The main and most difficult process is getting juice. To squeeze out a sufficient amount without much loss and with a minimum investment of time, there are several ways:
- squeezing juice in a standard way (using a press, sieve, juicer);
- obtaining juice by fermenting the pulp;
- application of Cahors technology.
Ripe, fresh berries are required to make wine. Aronia fully matures towards the end of September.
To make black chokeberry wine, you will need:
- the berries themselves (peeled of stalks and debris, if any) ten kilograms;
- sugar about five kilograms;
- raisins (do not wash) one hundred grams;
- two liters of water.
- Prepare a container for the berries in advance. Transfer the fruits well using the means at hand. Place in prepared container.
- Pour in one and a half kilograms of sugar. Stir and add raisins. It will help start fermentation and is used as an alternative to yeast. Stir again.
- Cover the prepared container with gauze and place in a warm place. Every day during the fermentation period, stir the pulp and beat off the foam that forms on top.
- After the termination of the fermentation process of berries, squeeze the juice out of them. To do this, use a press, drushlag, thick cloth. What do you like more.
- Pour the juice into a prepared container. Leave it half empty. Close it with a water seal. If not available, you can use ordinary medical rubber gloves. Just pierce a few fingers with a needle.
- Add sugar to the pulp that you have left, about two or two and a half kilograms and fill it with warm water no higher than thirty degrees. Stir, cover with gauze again and leave for a week. Remember to stir. After a week has passed, separate the juice again and add it to the first drained "wine". Leave it to ferment under a water seal.

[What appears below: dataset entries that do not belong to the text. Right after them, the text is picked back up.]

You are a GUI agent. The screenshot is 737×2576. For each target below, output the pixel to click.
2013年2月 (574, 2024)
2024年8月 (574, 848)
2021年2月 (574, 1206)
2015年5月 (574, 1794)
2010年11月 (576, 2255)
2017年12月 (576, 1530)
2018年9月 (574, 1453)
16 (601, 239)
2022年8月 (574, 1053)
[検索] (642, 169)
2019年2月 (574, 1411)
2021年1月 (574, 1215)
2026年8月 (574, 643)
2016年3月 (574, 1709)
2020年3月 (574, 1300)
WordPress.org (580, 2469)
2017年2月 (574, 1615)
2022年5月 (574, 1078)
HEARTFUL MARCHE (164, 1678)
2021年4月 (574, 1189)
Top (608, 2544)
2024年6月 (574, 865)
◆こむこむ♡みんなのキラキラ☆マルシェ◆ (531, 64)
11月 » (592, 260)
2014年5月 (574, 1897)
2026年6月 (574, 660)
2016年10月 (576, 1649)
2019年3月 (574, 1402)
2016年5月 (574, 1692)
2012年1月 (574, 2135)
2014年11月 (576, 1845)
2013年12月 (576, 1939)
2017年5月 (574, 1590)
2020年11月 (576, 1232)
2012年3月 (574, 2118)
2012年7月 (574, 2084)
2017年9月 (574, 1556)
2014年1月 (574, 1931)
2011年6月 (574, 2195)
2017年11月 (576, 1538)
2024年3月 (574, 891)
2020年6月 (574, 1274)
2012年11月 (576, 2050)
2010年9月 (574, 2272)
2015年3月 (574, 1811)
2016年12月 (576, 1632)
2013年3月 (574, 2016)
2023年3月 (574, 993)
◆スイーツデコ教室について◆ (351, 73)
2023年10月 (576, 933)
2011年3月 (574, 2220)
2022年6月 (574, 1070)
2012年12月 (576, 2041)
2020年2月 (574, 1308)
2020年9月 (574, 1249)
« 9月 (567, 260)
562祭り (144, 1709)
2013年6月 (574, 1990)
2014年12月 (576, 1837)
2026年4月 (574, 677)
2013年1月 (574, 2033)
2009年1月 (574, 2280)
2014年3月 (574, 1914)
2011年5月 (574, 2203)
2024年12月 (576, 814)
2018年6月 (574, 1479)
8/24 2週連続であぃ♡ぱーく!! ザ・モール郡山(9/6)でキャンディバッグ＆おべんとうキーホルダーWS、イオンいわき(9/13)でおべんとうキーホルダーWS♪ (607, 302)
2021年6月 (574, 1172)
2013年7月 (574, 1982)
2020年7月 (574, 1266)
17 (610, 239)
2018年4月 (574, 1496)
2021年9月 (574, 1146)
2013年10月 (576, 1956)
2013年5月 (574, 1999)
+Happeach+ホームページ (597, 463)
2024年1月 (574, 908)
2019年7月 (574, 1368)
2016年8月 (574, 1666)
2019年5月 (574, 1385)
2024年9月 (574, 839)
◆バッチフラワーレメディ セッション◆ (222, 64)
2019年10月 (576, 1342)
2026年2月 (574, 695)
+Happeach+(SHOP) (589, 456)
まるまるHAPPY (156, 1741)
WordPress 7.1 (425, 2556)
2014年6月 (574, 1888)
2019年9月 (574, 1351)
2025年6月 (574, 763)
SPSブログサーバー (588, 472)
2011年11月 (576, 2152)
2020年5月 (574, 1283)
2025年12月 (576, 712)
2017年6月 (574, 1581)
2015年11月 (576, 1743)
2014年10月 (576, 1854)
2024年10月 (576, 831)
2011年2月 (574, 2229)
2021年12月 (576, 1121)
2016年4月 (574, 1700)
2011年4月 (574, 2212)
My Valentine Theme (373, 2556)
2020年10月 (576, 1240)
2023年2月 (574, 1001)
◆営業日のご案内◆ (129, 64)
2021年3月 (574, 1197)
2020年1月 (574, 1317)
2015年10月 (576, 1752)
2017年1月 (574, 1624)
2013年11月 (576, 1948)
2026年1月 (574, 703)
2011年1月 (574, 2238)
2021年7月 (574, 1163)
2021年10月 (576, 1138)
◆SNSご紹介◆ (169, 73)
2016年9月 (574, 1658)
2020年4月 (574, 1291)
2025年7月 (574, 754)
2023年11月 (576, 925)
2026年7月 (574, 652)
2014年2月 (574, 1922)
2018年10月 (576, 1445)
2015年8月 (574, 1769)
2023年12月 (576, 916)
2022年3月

- After another week, pour off half a liter and stir with a kilogram of sugar. Add the resulting syrup to the fermenting wine.
Then the wine ferments for another two months, sometimes a little less. During this period, it is necessary to separate it from the sediment. This is done using an ordinary tube. The drained wine is poured into bottles (clean and dry), a water seal is put on them, then placed in a cool room (not less than eight, not more than fifteen degrees). There wine ferments for another six months. If during this period a sediment forms in the wine, it must be removed.
Already finished wine is poured into bottles and closes well. Store it in a cool place, such as a basement. The shelf life of such wine is up to five years. In terms of strength, it turns out to be about twelve degrees.